*DATA PROVIDED*:
----

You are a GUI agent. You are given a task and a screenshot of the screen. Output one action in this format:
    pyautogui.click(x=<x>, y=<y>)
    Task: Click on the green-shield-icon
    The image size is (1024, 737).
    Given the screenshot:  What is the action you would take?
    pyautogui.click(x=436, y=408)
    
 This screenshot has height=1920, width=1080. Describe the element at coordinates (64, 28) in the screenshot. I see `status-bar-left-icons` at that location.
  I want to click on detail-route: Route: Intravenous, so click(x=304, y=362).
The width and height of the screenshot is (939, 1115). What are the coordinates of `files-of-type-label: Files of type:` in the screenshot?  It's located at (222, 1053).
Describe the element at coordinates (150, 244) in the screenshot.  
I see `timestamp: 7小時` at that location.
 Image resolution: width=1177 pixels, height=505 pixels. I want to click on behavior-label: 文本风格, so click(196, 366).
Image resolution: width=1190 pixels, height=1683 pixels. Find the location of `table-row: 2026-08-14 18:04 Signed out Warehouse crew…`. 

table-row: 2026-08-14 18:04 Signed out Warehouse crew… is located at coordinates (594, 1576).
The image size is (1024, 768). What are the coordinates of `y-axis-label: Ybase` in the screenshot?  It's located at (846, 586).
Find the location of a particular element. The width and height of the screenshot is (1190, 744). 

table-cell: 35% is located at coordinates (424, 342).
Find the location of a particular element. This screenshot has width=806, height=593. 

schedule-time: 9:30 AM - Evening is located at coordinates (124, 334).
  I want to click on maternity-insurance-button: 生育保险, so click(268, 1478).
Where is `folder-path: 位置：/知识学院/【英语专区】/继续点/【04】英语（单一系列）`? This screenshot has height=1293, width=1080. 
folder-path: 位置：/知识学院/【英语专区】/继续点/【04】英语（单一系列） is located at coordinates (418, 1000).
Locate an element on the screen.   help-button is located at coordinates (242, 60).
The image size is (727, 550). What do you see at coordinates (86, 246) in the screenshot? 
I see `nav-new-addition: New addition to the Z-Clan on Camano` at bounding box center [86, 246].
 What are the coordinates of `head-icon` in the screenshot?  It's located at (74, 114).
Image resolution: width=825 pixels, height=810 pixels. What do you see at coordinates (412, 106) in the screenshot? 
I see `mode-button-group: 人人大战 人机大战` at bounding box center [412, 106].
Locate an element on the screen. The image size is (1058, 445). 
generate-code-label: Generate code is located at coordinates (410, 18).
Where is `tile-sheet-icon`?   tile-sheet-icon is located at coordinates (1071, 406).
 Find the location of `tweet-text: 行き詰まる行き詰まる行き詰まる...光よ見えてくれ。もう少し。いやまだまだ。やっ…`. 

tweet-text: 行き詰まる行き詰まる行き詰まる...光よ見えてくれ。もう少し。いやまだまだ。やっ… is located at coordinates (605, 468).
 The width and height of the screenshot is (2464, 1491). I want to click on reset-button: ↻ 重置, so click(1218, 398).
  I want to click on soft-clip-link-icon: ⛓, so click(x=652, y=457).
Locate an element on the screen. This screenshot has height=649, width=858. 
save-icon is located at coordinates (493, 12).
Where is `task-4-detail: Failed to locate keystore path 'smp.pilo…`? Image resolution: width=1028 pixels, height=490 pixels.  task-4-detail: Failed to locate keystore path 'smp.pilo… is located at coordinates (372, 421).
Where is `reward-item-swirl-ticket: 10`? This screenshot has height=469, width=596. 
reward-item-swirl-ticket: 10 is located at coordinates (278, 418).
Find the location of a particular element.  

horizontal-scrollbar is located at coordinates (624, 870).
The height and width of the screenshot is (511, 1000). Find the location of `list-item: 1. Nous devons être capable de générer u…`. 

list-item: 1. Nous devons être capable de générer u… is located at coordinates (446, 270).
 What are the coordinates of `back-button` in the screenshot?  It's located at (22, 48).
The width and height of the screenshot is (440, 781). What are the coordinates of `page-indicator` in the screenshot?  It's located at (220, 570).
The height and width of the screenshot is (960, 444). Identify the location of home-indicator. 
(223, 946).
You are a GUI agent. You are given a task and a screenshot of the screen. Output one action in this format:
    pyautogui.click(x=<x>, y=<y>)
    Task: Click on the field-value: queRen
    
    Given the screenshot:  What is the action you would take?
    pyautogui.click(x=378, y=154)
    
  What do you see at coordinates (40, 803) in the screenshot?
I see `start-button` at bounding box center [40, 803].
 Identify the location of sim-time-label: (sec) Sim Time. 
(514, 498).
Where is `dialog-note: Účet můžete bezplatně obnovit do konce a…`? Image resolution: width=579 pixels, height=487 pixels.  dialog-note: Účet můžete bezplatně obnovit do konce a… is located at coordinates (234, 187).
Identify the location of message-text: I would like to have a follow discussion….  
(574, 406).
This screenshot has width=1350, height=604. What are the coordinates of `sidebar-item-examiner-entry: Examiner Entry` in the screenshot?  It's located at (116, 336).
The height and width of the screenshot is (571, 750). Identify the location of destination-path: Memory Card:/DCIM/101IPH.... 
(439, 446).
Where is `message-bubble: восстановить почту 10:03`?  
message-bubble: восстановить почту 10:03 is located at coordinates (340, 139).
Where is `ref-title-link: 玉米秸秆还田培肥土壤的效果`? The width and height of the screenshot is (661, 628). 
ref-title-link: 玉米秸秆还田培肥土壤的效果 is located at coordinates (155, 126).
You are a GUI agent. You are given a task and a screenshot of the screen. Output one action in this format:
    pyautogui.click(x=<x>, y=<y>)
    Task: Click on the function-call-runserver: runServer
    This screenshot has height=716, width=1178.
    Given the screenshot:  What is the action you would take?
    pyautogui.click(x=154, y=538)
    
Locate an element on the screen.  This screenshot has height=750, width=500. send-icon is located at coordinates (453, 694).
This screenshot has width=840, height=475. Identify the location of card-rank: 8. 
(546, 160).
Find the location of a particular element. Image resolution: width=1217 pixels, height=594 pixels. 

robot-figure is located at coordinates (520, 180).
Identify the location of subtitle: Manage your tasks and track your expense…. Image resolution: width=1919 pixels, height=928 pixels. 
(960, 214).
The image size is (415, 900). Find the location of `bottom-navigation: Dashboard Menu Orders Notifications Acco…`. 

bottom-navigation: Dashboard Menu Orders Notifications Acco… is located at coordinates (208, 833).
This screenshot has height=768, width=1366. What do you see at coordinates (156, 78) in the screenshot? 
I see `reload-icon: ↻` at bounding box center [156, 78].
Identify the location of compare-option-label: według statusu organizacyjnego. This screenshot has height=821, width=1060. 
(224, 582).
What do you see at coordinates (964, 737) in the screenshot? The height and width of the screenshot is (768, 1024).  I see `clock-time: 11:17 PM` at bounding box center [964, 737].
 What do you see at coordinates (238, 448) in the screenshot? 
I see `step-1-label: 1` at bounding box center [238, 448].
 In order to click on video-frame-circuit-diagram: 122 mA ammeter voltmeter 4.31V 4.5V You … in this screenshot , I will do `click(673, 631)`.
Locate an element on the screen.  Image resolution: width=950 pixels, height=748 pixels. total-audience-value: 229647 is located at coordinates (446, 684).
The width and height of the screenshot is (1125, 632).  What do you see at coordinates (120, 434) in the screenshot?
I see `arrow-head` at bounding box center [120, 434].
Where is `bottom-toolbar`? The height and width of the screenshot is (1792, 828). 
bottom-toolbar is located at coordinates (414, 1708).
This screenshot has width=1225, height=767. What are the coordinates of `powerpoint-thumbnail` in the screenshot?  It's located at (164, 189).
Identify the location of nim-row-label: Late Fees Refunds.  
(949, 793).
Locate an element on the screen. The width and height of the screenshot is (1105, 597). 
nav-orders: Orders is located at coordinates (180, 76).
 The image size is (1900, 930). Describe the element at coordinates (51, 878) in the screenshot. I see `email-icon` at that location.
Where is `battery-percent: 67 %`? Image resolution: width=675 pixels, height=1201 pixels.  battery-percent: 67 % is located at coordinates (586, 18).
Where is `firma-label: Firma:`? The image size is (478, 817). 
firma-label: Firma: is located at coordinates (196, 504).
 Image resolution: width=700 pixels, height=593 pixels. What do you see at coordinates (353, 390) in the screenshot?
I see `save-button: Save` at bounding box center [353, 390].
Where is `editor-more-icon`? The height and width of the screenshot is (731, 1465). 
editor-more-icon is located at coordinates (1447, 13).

----

*PROMPT*: Turn the entries, from the line that contains "Identify the location of message-text: I" through the line that contains "center [156, 78]." (both included), into a JSON list of strings with one string per line. Leave out blank lines.

*RESPONSE AREA*:
[
  "Identify the location of message-text: I would like to have a follow discussion….  ",
  "(574, 406).",
  "This screenshot has width=1350, height=604. What are the coordinates of `sidebar-item-examiner-entry: Examiner Entry` in the screenshot?  It's located at (116, 336).",
  "The height and width of the screenshot is (571, 750). Identify the location of destination-path: Memory Card:/DCIM/101IPH.... ",
  "(439, 446).",
  "Where is `message-bubble: восстановить почту 10:03`?  ",
  "message-bubble: восстановить почту 10:03 is located at coordinates (340, 139).",
  "Where is `ref-title-link: 玉米秸秆还田培肥土壤的效果`? The width and height of the screenshot is (661, 628). ",
  "ref-title-link: 玉米秸秆还田培肥土壤的效果 is located at coordinates (155, 126).",
  "You are a GUI agent. You are given a task and a screenshot of the screen. Output one action in this format:",
  "    pyautogui.click(x=<x>, y=<y>)",
  "    Task: Click on the function-call-runserver: runServer",
  "    This screenshot has height=716, width=1178.",
  "    Given the screenshot:  What is the action you would take?",
  "    pyautogui.click(x=154, y=538)",
  "Locate an element on the screen.  This screenshot has height=750, width=500. send-icon is located at coordinates (453, 694).",
  "This screenshot has width=840, height=475. Identify the location of card-rank: 8. ",
  "(546, 160).",
  "Find the location of a particular element. Image resolution: width=1217 pixels, height=594 pixels. ",
  "robot-figure is located at coordinates (520, 180).",
  "Identify the location of subtitle: Manage your tasks and track your expense…. Image resolution: width=1919 pixels, height=928 pixels. ",
  "(960, 214).",
  "The image size is (415, 900). Find the location of `bottom-navigation: Dashboard Menu Orders Notifications Acco…`. ",
  "bottom-navigation: Dashboard Menu Orders Notifications Acco… is located at coordinates (208, 833).",
  "This screenshot has height=768, width=1366. What do you see at coordinates (156, 78) in the screenshot? ",
  "I see `reload-icon: ↻` at bounding box center [156, 78]."
]